▶ **INSTRUCTIONS FOR THE TASK**
Please copy the data below word for word, everything from the line containing "Image resolution: width=1078" down to the line containing "(512, 1206).", both lines included. Leave the pictures out.

▶ **RECORDS PROVIDED**
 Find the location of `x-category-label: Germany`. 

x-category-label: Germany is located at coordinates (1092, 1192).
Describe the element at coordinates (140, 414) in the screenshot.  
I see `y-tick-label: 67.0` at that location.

* * *

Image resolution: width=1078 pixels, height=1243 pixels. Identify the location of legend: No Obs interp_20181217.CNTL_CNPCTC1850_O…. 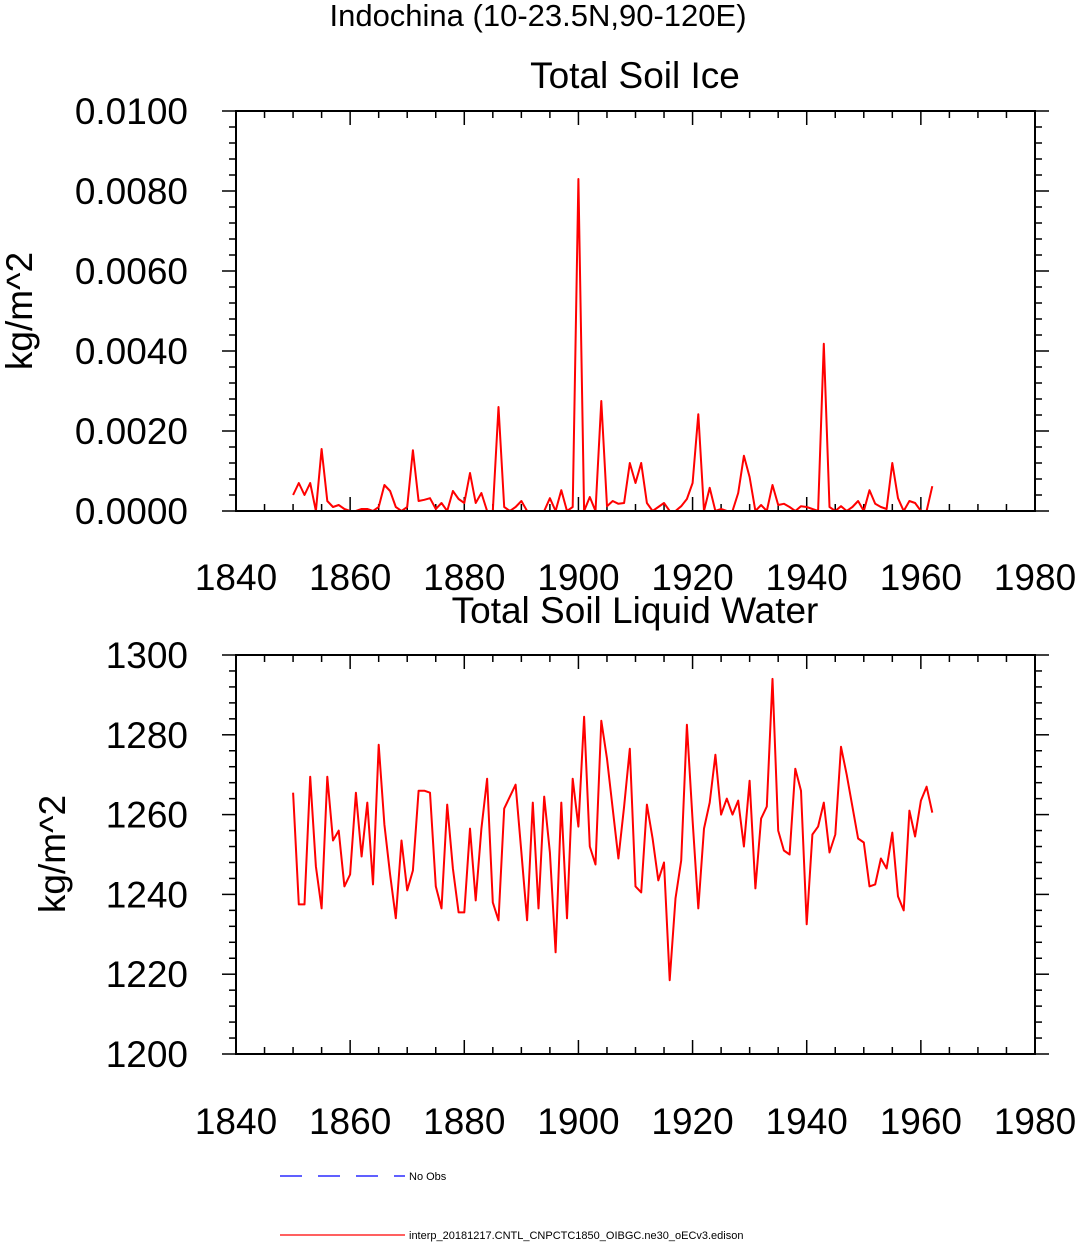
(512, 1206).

==

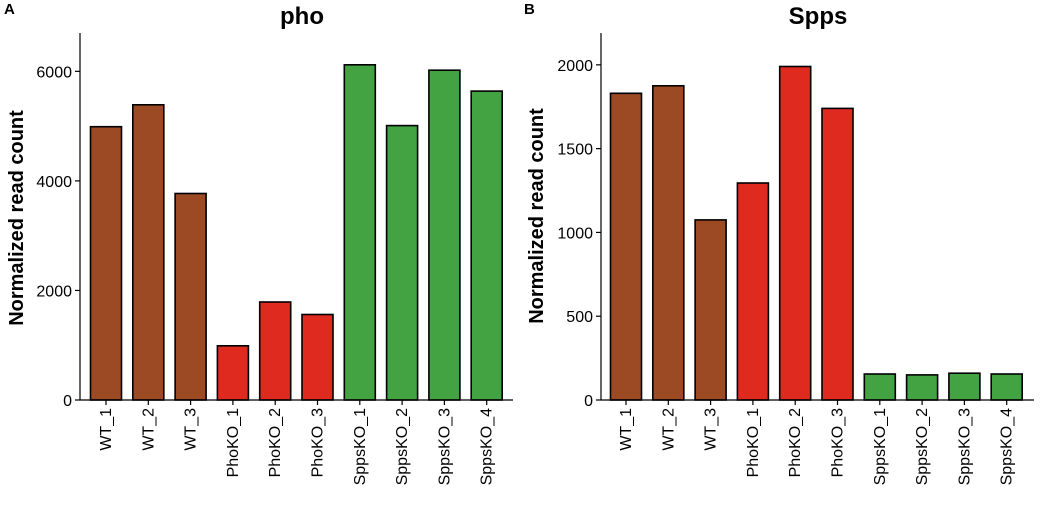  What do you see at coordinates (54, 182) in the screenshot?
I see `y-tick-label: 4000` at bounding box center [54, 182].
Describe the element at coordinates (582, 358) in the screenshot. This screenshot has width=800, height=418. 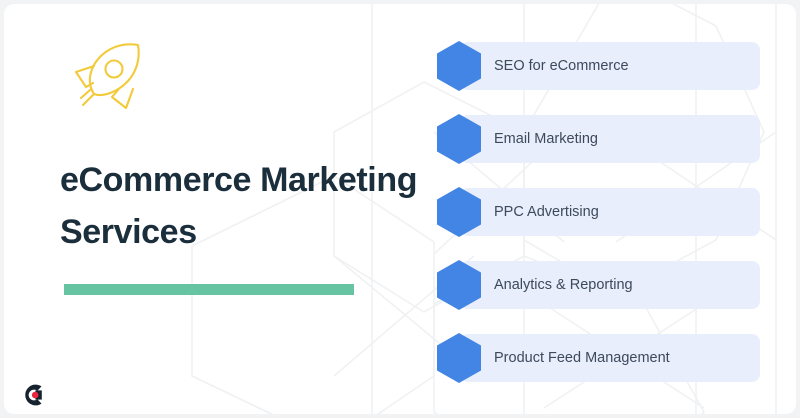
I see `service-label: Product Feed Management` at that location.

▶ **RESPONSE TO THIS EXERCISE**
Image resolution: width=1078 pixels, height=1243 pixels. Identify the location of legend: No Obs interp_20181217.CNTL_CNPCTC1850_O…. 
(512, 1206).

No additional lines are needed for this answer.